Source passage: Begin
Human rights lawyer and former Canadian Olympic swimmer Nikki Dryden says athletes are single-minded in their preparation for the games, for that reason they are not going to put their health and safety first.” (F)

“Organizers are relying on a series of six playbooks of rules that detail how participants of the Olympics and Paralympics can compete, move around and socialize, in order to manage the risks of what will be the world’s biggest COVID-19 bubble. While those involved in the games will be somewhat isolated from the Japanese public, Tokyo has ruled out using two core tenets of containment: quarantines and vaccinations. Without those, experts say infections could spread.

If it does, not only could the Olympics become the site of a sizable outbreak that spreads into Japan, it could become a cauldron of novel variants gathered from around the world. The risk is that athletes could bring them home, potentially fueling the pandemic.

While Japan has seen much lower transmission rates compared with other rich nations, its vaccination campaign is only just starting, months behind places like the United Kingdom, the United States and even other parts of Asia. There are still many unknowns, including exactly how many people will be coming into Japan, and organizers haven’t decided yet on how many domestic spectators will be allowed into venues.

Depending on how infection rates develop, there’s still a possibility that more stringent measures will be adopted, with the final version of the playbooks due in June.

“The situation surrounding the coronavirus is constantly changing, and it’s our hope that the efforts of the government, the city of Tokyo and other stakeholders will help to mitigate spread of infections,” Tokyo 2020 said in an emailed statement.

Sporting events have gone on around the world this past year — with both success stories and cautionary tales.

The Olympic organizers are set to emulate the NBA, which saw no infections during its three-month run in the summer and fall of 2020. But the NBA bubble saw just a few hundred athletes cordoned off together at the Walt Disney World Resort in Orlando, Florida. Including staff and coaches, there were fewer than 1,000 people involved…

The extent of the risk also varies depending on the sport. A study of the NFL’s latest season in the U.S. found that players didn’t transmit the virus during game play, while matches for a high school wrestling tournament turned into deadly superspreading events. The Olympics will feature 33 sports across 42 venues across Japan.

Further complicating the task is the social nature of the Olympics. Places such as the Athlete’s Village were designed to have people meet and socialize. Although long conversations and collective meals will be off limits, how those rules will be enforced is unclear. Some of the athletes are teenagers and the average age of an Olympian is usually in the 20s — groups where virus spread has been harder to control…

It’s not just the athletes. The games will require thousands of volunteers to help the events run smoothly, as well as local staff who will need to go in and out of the Olympic bubble regularly to do things such as cook meals, clean facilities and run the proceedings. It’s not clear how such staffers — which the Olympic Organising Committee and Tokyo Metropolitan Government say will probably number more than 150,000 — will be handled, and the playbooks don’t offer explicit instructions.
Source passage: End
# [Task to complete]
Rewrite the section of the Tokyo Olympics COVID-19 passage that begins at the words "Depending on how" and ends after "and cautionary tales.", putting "partners" in place of "stakeholders".
Material supplied: Begin
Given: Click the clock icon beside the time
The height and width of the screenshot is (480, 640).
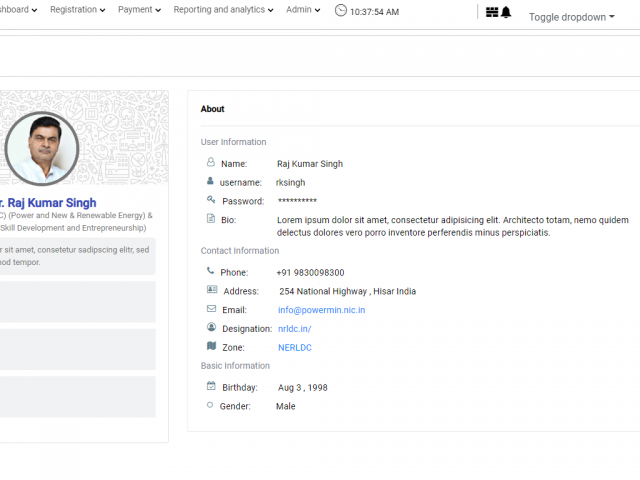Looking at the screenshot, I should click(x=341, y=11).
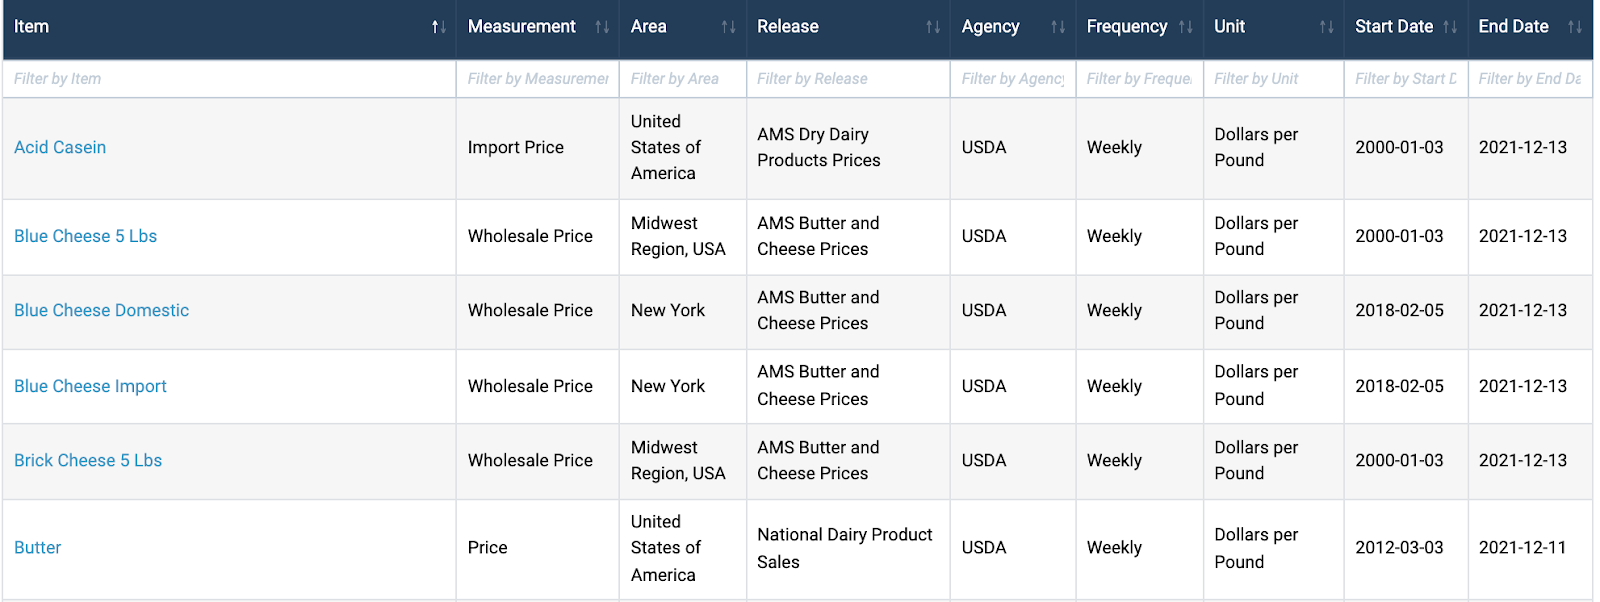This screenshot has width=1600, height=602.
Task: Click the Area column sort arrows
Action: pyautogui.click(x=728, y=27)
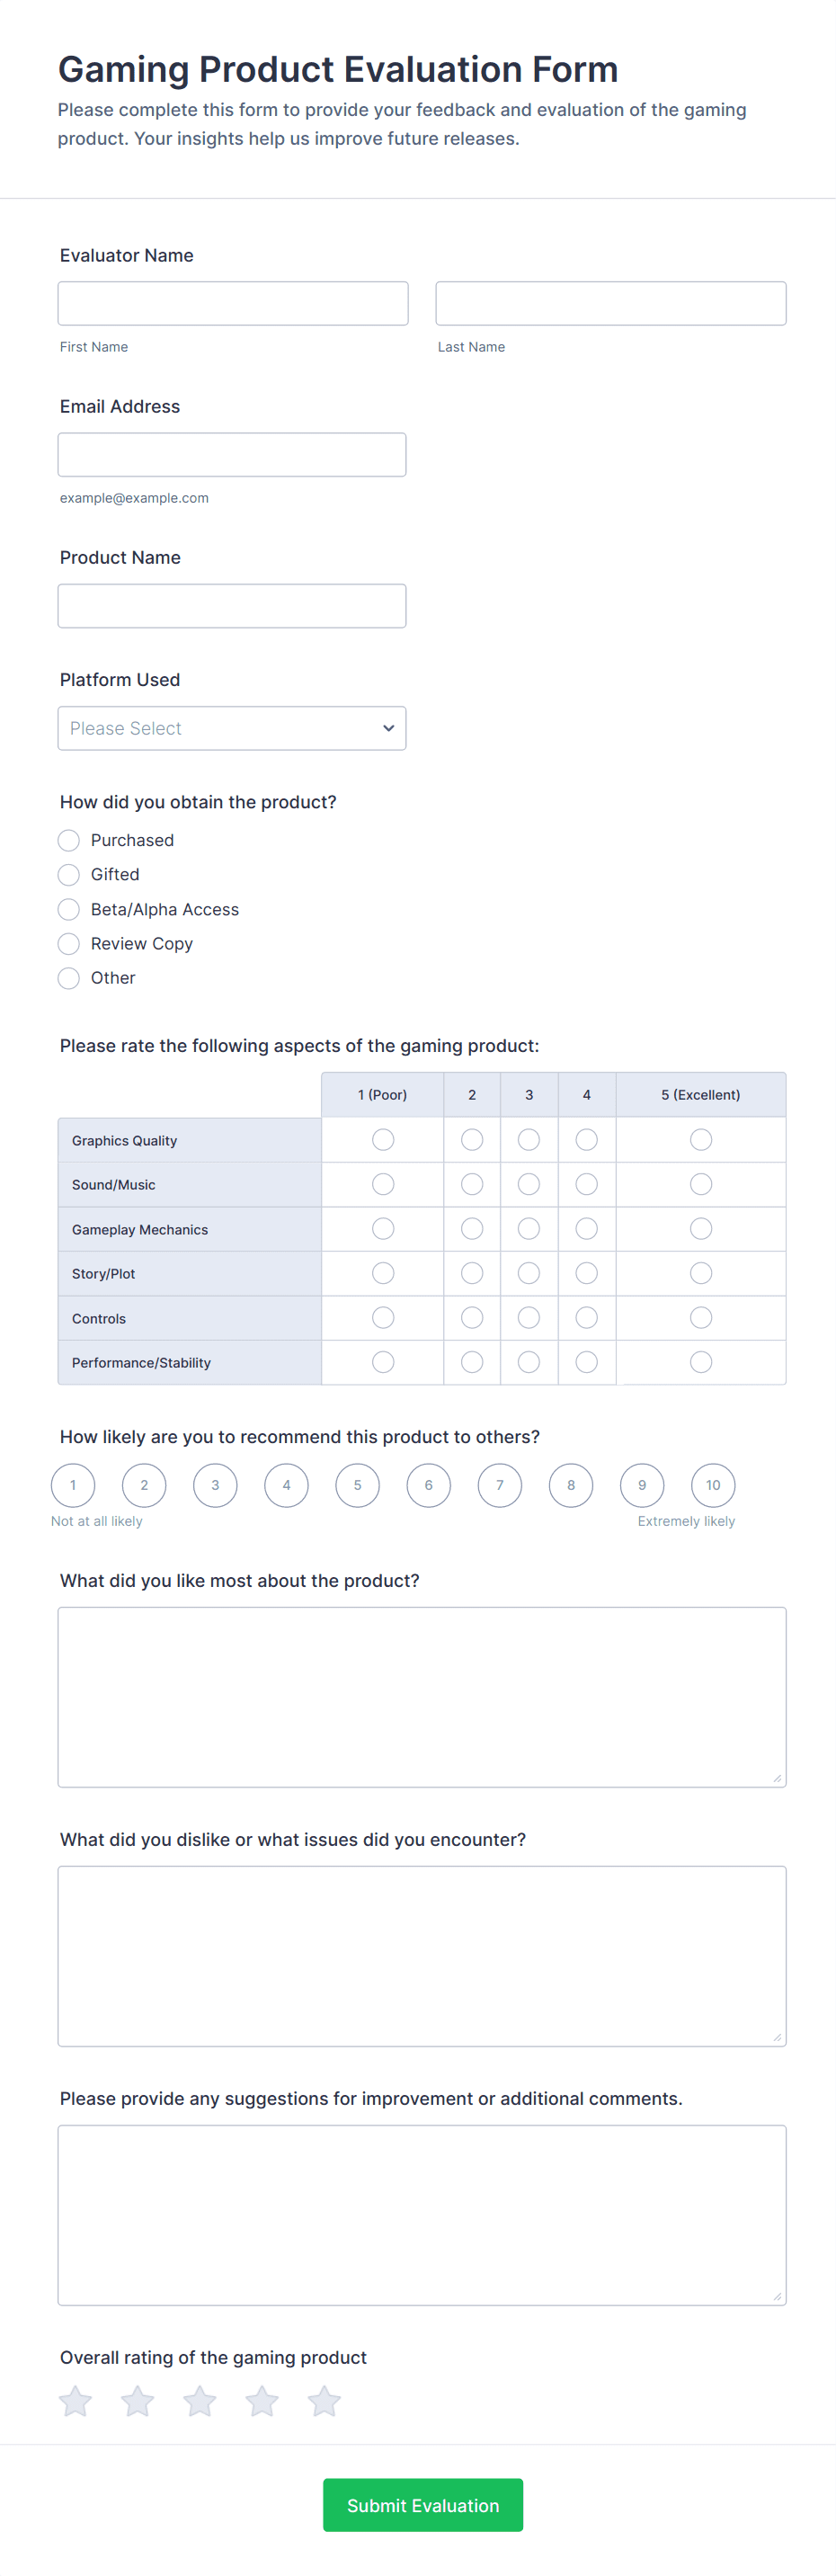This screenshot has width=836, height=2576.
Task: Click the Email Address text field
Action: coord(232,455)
Material supplied: End
# [Solution]
Depending on how infection rates develop, there’s still a possibility that more stringent measures will be adopted, with the final version of the playbooks due in June.

“The situation surrounding the coronavirus is constantly changing, and it’s our hope that the efforts of the government, the city of Tokyo and other partners will help to mitigate spread of infections,” Tokyo 2020 said in an emailed statement.

Sporting events have gone on around the world this past year — with both success stories and cautionary tales.